From the start of this year through October, police officers diverted 120 people to the group who would have otherwise been held at the Fulton County Jail, saving the County an estimated $520,000 in what it would have cost to detain them, according to a report released by PAD this week. If each of the 120 had been arrested, most would have been charged with trespassing. In total, law-enforcement diverted people to PAD 295 times during that same time period, according to the most recent monthly PAD report available online.
Of the 26 participants referred by law enforcement in October—the most recent month for which a report is available online— PAD secured emergency housing for 21 of them.
Instead of increasing the number of jail beds, PAD and other groups say many people could be safely released. Around 4,200 people booked in the Fulton County Jail from January to October were charged with misdemeanors as their most serious charge, according to a study ordered by county and city officials as part of the agreement to lease additional jail beds. Over 3,400 people were charged with offenses eligible for diversion.

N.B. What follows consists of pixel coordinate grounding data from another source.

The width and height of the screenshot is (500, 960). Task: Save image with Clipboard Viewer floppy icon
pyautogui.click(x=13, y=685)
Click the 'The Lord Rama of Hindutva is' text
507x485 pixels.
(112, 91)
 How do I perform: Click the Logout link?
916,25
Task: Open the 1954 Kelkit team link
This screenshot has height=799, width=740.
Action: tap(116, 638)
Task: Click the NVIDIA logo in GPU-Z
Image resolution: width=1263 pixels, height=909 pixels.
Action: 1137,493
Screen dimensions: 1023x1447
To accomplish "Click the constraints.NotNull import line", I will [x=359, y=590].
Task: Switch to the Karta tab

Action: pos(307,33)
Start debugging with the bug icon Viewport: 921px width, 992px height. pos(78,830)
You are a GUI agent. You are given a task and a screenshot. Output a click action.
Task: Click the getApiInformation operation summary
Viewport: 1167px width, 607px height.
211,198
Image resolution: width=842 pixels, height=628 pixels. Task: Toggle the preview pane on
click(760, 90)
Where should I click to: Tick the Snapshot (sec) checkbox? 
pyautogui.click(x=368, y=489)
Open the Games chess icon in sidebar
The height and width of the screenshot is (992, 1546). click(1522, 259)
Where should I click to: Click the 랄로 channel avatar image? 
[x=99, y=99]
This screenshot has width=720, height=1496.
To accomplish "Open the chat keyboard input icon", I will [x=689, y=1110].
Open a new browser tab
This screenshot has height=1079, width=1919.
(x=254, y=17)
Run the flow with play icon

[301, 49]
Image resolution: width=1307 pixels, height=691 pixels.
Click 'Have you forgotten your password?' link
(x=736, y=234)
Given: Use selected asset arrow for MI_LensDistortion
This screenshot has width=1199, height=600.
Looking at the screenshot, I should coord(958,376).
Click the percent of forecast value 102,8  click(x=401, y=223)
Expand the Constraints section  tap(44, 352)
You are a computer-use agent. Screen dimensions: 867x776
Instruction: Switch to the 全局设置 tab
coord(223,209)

While numerous police departments exist in Fulton county, just three—those for the city of Atlanta, the Metropolitan Atlanta Rapid Transit Authority (MARTA), and Georgia Tech university—can currently refer people to PAD directly. Between January and October of this year, the Atlanta police department alone could have diverted more than 650 people to PAD instead of booking them into the jail, according to the report PAD released this week.
For people arrested outside of PAD’s business hours, local prosecutors can divert them after they are booked into the jail. But from January to October, the Fulton County District Attorney and city solicitor diverted no cases to PAD, and the county solicitor diverted one, according to Macias.
“If the police department and the solicitor and the prosecutors for both the city and the county were diverting more people to us then we would not have the kind of overcrowding problem that we have,” said Macias.
More diversions may have also meant fewer deaths. One man in the jail’s mental health unit died in a suspected homicide, for instance. He had been held for just over two months on charges of loitering and a misdemeanor charge of obstructing law enforcement.
So far, three people from the jail’s mental health unit have died this year, according to incident reports. As The Appeal previously reported, the jail’s medical provider documented that in September people in the unit were living in deplorable conditions. Most were severely malnourished, and all had scabies or lice—or sometimes both.
With their clients’ lives at risk, Macias says potential funding cuts won’t dissuade the group from speaking out. PAD is encouraging its supporters to attend today’s meeting where the proposed county budget will be discussed. Commissioners are expected to vote on the budget next month.
“I wholeheartedly reject the idea that somehow we should not be advocating and weighing in on the decisions that we’re making about incarceration,” she said. “We are never going to not advocate, especially for the people who are struggling with mental health and are struggling with substance use or are simply trying to survive on the street, and instead are wasting away in that jail.”
Clarification: This piece has been updated to reflect the total number of people law enforcement referred to PAD from January to October 2022.